→ **TASK INSTRUCTIONS**
Exactly what is written in the records below should be returned, minus the images.

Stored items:
——
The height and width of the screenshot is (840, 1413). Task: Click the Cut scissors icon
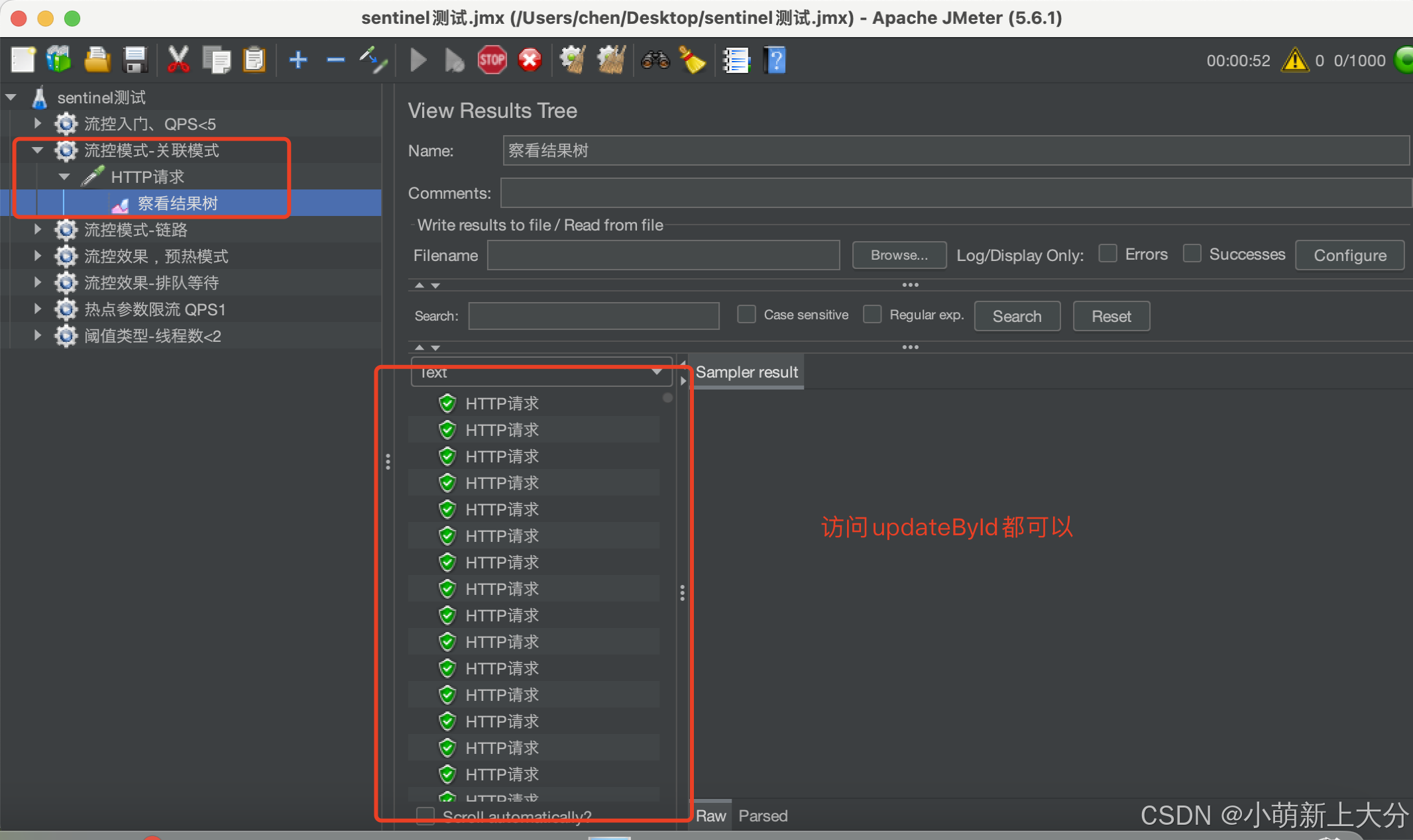178,60
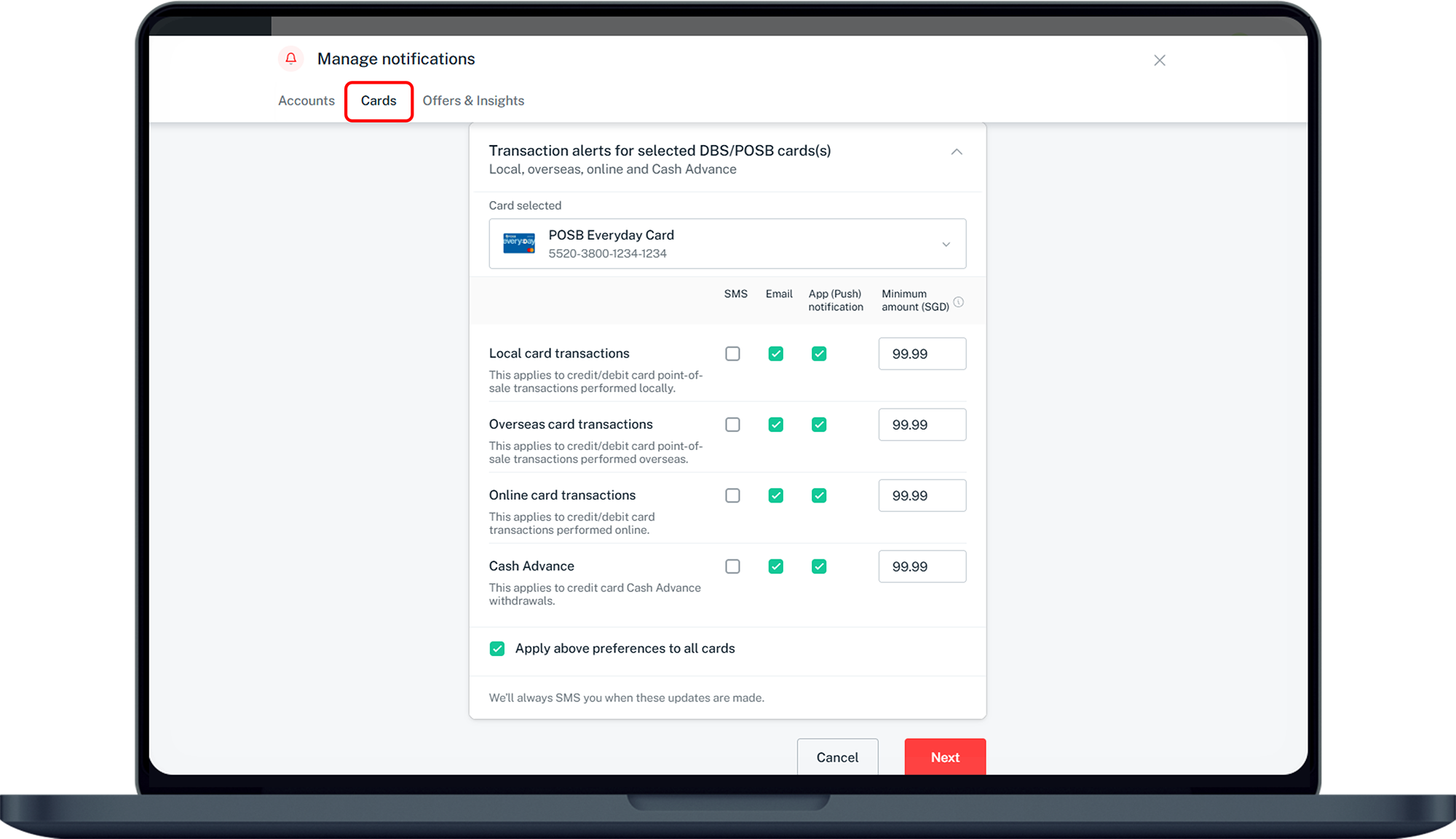Disable App push for Online card transactions
This screenshot has width=1456, height=839.
click(x=818, y=495)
——
→ **EXERCISE OUTPUT**
The height and width of the screenshot is (840, 1413). Task: Click the Cut scissors icon
178,60
Disable App push for Online card transactions
This screenshot has width=1456, height=839.
click(x=818, y=495)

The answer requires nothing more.